Ricci di mare, Minerva: 'Serve una strategia condivisa, no a proroghe senza confronto con i pescatori e i territori'
“Prendiamo atto con rispetto del lavoro svolto dall’Università del Salento e del contributo scientifico portato in Commissione sul tema della tutela del riccio di mare - ha detto il capogruppo Pd, Stefano Minerva. Tuttavia, non possiamo nascondere la nostra preoccupazione rispetto alla proposta di proroga del fermo pesca. Nel corso dell’audizione, infatti, è emerso chiaramente come non si possa ancora parlare di un reale ripopolamento della specie. Gli stessi dati illustrati evidenziano l’assenza di un incremento significativo del numero dei ricci. E allora crediamo sia legittimo chiedersi se il sacrificio imposto in questi anni abbia davvero prodotto gli effetti attesi”.
“Perché mentre il dibattito si concentrava sui numeri - ha aggiunto - fuori dalle Commissioni ci sono state famiglie intere che hanno pagato un prezzo altissimo. Pescatori professionisti con regolare licenza, uomini che da generazioni vivono di mare e che hanno sempre lavorato nel rispetto delle regole, si sono ritrovati improvvisamente senza reddito, senza alternative e senza la possibilità concreta di reinventarsi una vita. Molti di loro hanno continuato a sostenere costi, imbarcazioni, mutui, attrezzature e sacrifici quotidiani, vivendo anni di grande difficoltà e incertezza. E tutto questo mentre la pesca illegale non si è mai realmente fermata. Anzi, il mercato abusivo ha continuato a prosperare, alimentato da chi opera fuori da ogni regola e danneggiando doppiamente chi invece le regole le ha sempre rispettate. Allo stesso tempo, il consumo non si è arrestato, ristoranti e mercati hanno continuato a vendere ricci importati dall’estero, spesso a prezzi ancora più alti per i consumatori, favorendo filiere di altri Paesi e penalizzando quella pugliese”.
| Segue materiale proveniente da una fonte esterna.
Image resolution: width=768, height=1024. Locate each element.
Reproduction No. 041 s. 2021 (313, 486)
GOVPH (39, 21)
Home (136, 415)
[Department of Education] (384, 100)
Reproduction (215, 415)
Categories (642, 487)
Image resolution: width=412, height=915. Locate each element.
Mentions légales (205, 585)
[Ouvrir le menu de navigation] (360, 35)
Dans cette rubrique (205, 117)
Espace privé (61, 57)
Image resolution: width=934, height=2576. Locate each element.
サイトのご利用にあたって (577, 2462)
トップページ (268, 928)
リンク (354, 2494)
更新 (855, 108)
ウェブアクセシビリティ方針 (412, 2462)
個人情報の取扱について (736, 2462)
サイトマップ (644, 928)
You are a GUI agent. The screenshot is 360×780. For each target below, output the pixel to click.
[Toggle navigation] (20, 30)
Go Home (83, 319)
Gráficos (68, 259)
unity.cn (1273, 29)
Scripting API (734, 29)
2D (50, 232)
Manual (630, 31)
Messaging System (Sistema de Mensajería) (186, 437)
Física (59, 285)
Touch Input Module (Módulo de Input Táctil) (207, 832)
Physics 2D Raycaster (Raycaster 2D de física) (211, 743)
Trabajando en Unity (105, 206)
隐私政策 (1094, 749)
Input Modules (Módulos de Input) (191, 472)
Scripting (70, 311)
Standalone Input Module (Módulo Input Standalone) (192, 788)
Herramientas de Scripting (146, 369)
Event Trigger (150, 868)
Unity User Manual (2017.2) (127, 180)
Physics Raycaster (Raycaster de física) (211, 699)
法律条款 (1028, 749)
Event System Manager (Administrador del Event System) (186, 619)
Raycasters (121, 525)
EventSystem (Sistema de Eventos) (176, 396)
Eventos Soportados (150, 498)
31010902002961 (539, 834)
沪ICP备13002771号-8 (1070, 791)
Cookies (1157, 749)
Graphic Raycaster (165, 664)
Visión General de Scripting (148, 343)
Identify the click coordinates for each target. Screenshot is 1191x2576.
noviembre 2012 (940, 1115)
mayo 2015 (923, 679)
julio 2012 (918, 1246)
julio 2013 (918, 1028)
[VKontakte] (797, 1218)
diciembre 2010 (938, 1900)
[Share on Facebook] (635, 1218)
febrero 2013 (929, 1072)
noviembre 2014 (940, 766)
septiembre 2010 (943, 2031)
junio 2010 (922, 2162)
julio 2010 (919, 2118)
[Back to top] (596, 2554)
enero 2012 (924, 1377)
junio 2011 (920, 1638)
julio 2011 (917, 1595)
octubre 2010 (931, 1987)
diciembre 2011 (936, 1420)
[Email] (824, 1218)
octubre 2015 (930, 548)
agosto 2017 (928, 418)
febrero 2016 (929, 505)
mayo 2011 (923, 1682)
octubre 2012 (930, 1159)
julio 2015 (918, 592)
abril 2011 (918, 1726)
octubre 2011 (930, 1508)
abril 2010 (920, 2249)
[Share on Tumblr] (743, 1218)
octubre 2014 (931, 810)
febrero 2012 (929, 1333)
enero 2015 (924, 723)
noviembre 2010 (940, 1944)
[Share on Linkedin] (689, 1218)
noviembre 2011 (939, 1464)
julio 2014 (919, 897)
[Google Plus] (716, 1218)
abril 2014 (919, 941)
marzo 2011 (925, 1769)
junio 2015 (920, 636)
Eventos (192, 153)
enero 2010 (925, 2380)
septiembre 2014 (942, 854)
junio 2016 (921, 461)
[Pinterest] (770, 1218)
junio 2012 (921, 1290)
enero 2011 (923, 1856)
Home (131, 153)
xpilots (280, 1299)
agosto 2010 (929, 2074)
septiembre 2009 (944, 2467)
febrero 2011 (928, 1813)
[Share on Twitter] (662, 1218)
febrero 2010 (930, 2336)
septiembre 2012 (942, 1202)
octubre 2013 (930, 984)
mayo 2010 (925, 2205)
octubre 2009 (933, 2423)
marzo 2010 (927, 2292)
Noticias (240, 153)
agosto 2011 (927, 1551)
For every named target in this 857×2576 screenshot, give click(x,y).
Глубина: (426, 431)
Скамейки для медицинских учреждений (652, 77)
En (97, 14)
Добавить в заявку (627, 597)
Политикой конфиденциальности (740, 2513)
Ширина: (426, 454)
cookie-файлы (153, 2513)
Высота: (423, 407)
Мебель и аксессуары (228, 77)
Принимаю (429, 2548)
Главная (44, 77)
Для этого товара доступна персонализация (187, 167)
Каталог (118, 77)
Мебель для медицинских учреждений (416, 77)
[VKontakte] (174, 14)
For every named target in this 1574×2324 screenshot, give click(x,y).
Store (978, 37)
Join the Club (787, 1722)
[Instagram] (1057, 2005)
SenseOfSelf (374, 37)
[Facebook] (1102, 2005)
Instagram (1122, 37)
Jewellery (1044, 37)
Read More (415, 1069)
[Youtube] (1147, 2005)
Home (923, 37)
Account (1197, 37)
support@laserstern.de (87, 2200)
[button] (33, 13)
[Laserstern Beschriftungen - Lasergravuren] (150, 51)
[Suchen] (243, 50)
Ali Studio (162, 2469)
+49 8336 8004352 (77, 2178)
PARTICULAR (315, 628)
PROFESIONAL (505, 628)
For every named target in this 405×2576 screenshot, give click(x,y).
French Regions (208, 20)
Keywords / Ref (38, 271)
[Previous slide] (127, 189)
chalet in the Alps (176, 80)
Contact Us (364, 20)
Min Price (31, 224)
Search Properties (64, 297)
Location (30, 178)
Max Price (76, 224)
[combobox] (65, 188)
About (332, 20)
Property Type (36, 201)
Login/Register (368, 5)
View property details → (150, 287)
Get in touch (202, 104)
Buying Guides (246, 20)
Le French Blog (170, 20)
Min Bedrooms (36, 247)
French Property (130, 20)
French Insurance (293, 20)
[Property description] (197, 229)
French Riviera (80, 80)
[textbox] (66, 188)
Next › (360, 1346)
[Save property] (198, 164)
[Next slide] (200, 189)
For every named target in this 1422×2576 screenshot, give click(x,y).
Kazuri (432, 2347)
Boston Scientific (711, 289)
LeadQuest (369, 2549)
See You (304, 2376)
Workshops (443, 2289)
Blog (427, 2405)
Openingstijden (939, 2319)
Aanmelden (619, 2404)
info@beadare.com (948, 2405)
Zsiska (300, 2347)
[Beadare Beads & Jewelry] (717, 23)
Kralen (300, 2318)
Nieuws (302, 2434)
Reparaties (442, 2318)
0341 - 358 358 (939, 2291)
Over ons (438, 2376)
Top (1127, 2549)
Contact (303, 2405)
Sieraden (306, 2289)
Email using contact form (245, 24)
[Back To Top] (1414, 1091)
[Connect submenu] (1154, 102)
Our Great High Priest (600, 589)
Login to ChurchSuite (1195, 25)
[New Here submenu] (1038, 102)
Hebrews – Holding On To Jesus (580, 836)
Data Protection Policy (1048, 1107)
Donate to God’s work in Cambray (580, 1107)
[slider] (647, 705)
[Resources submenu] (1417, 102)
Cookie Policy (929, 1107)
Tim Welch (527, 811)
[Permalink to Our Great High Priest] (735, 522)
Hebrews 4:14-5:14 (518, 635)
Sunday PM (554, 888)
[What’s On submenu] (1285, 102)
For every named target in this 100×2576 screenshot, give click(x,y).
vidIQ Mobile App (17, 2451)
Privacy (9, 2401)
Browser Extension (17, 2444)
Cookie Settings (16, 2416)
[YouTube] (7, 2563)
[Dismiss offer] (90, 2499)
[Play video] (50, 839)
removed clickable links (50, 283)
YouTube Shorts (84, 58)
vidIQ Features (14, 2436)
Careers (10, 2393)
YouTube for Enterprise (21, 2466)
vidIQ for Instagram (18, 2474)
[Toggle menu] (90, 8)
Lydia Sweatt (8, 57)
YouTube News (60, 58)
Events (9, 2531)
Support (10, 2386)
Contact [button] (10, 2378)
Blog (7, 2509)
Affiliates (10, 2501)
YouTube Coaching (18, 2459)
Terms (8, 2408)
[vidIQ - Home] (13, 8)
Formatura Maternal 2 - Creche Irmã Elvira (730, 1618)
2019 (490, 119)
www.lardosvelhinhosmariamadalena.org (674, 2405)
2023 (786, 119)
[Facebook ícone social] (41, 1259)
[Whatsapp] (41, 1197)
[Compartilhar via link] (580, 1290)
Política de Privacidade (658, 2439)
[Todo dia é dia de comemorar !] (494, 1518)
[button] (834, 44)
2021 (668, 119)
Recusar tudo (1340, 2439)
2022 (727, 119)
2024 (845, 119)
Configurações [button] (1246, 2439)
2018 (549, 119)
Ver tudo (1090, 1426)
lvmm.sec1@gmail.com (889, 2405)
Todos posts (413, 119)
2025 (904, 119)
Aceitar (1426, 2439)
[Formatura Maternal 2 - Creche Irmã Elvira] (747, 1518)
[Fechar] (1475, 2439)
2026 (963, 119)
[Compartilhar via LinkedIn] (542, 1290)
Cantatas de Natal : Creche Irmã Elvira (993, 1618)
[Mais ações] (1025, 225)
“È questo il punto politico che non può essere ignorato - ha concluso - il rischio concreto è aver fermato soltanto l’economia legale del nostro territorio senza incidere davvero sulle cause strutturali del problema. Per questo non comprendiamo come si possa oggi immaginare una proroga automatica del fermo senza aprire prima un confronto vero, serio e condiviso con i pescatori professionisti, con le associazioni di categoria e con i territori che vivono di questa economia. Nessuno mette in discussione la necessità di difendere il mare e l’ecosistema marino, sarebbe irresponsabile farlo. Ma proprio perché il tema è così delicato serve una strategia nuova, più equilibrata e più efficace, che tenga insieme tutela ambientale, legalità e dignità del lavoro. Occorre rafforzare i controlli contro l’abusivismo, costruire un sistema di tracciabilità serio, continuare il monitoraggio scientifico e valutare forme regolamentate di pesca per i titolari di licenza, attraverso periodi limitati, rotazione delle aree e prelievi controllati. Le scelte politiche non possono essere fatte senza ascoltare chi il mare lo vive ogni giorno perché dietro ogni licenza non c’è un numero ma una famiglia, una storia, una tradizione e un pezzo dell’identità della nostra terra”.